** Opening PASSAGE block **
By Tim Sandle     Jun 14, 2014 in Science
Male dwarf spiders deploy sperm-blocking plugs, according to a new study. The objective is to thwart the reproductive chances of their mate’s subsequent suitors.
These plugs, deposited by male dwarf spiders (Oedothorax retusus), are inserted into the copulatory ducts of females straight after the mating ritual. The reason is an attempt to to block fertilizations by other male spiders. Dwarf spiders are sometimes called money spiders.
Further analysis has revealed that the mating plugs are composed of a liquid material that hardens with time to block access to females’ sperm storage organs shortly after they have copulated. In laboratory studies, when the science team mated females bearing such plugs to subsequent males, they discovered that only about 32 percent resulted in successful copulation. Moreover, the chances of a rival male’s sperm reaching the sperm storage organ of the female decreased the longer the plug had to dry and harden in the genital openings.
** Closing PASSAGE block **
■ **TO DO**
1 - In the dwarf spider article, what percentage of matings between plugged females and subsequent males resulted in successful copulation?
2 - Condense the paragraph of the dwarf spider article that begins "Further analysis has revealed" into a short bulleted list that keeps its main facts.
3 - Write what comes next in the article on dwarf spider mating plugs, picking up after its final sentence.
The records were drawn from a separate source.
** Opening DATA EXTRACTS block **
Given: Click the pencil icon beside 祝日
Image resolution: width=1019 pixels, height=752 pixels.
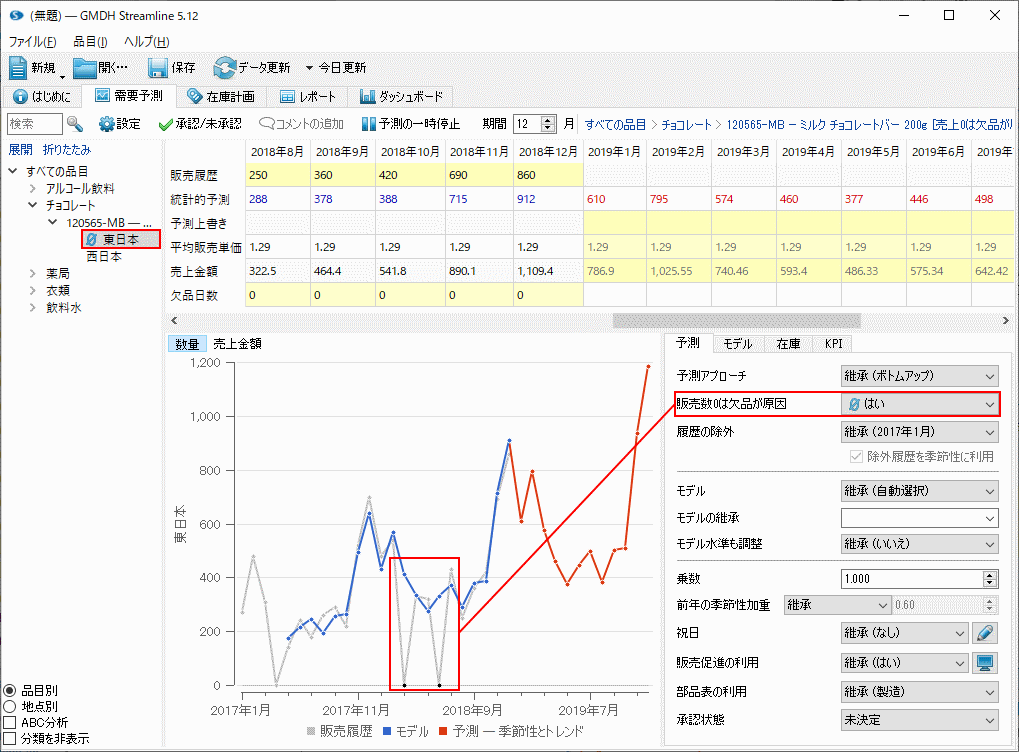Looking at the screenshot, I should [985, 633].
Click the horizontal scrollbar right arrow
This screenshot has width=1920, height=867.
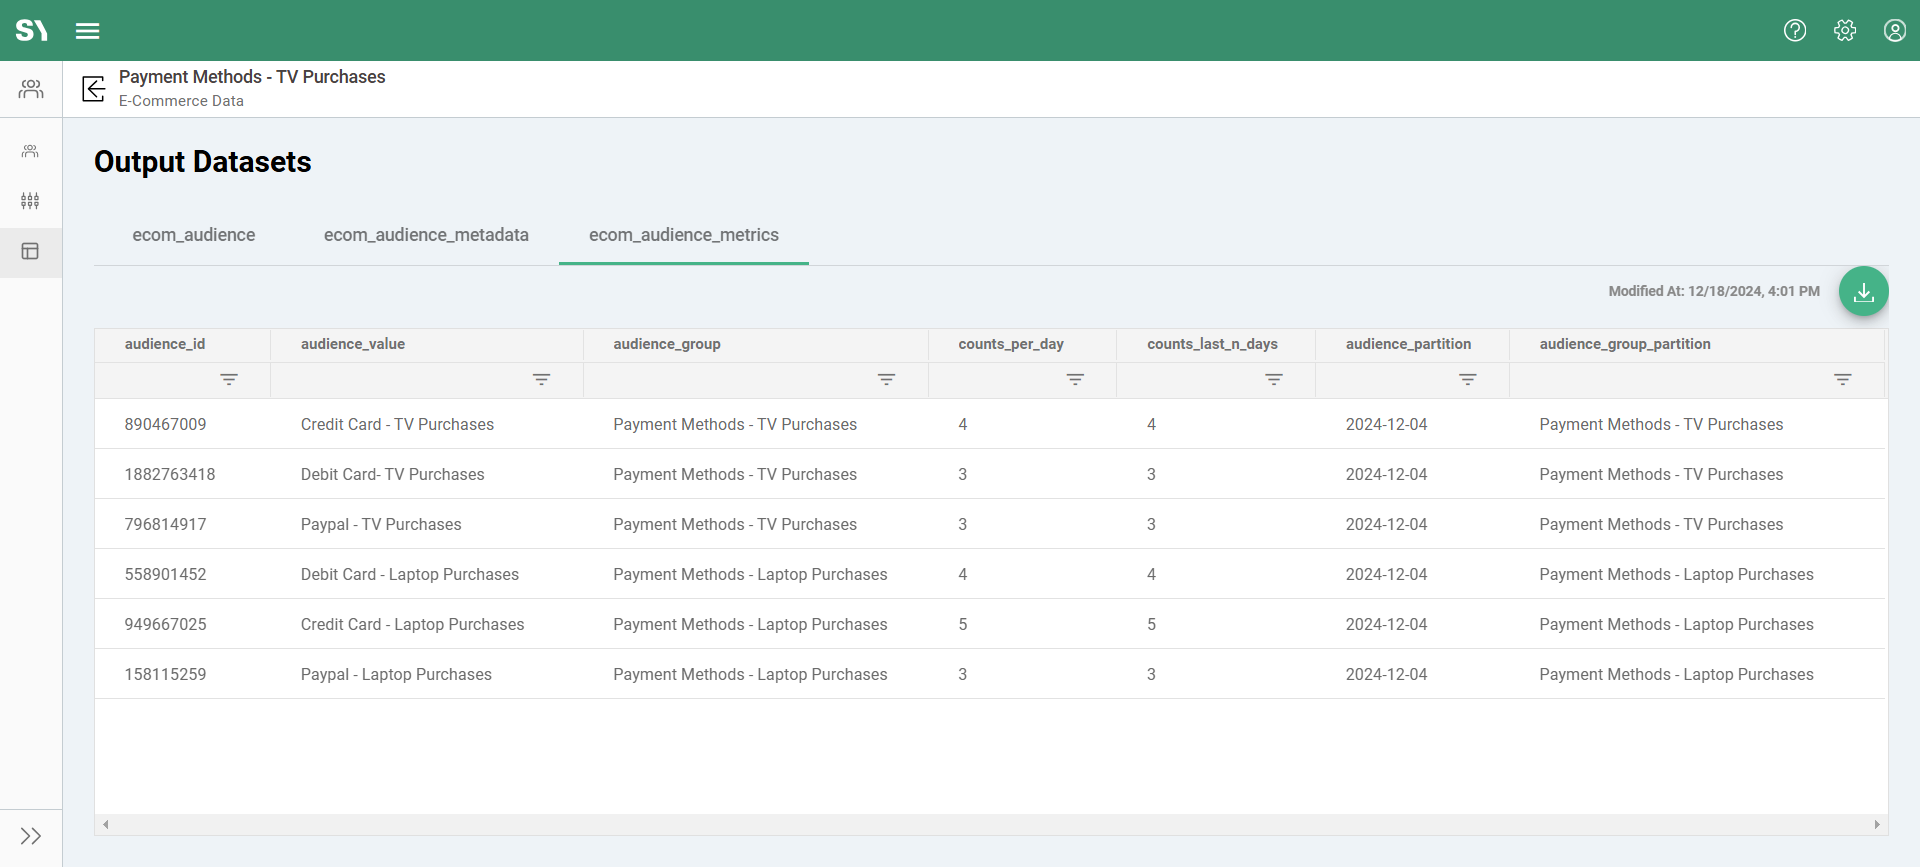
** Closing DATA EXTRACTS block **
■ **RESULTS OF THE TASKS**
1 - About 32 percent.

2 -
- The mating plugs are made of a liquid that hardens over time, blocking access to the female's sperm storage organs shortly after copulation.
- In laboratory matings of plugged females with subsequent males, only about 32 percent resulted in successful copulation.
- The longer a plug had to dry and harden, the less likely a rival male's sperm was to reach the female's sperm storage organ.

3 -
This is the outcome of new research conducted by Katrin Kunz of the Zoological Institute and Museum in Greifswald. In a research brief, Kunz has written: "The mating plug in the dwarf spider clearly functions as a mechanical obstacle to rival males. Mating plugs are a powerful mechanical safeguard whose efficacy varies with plug size and age."
The research has been published in the journal Behavioral Ecology and Sociobiology. The paper is titled "Do the size and age of mating plugs alter their efficacy in protecting paternity?"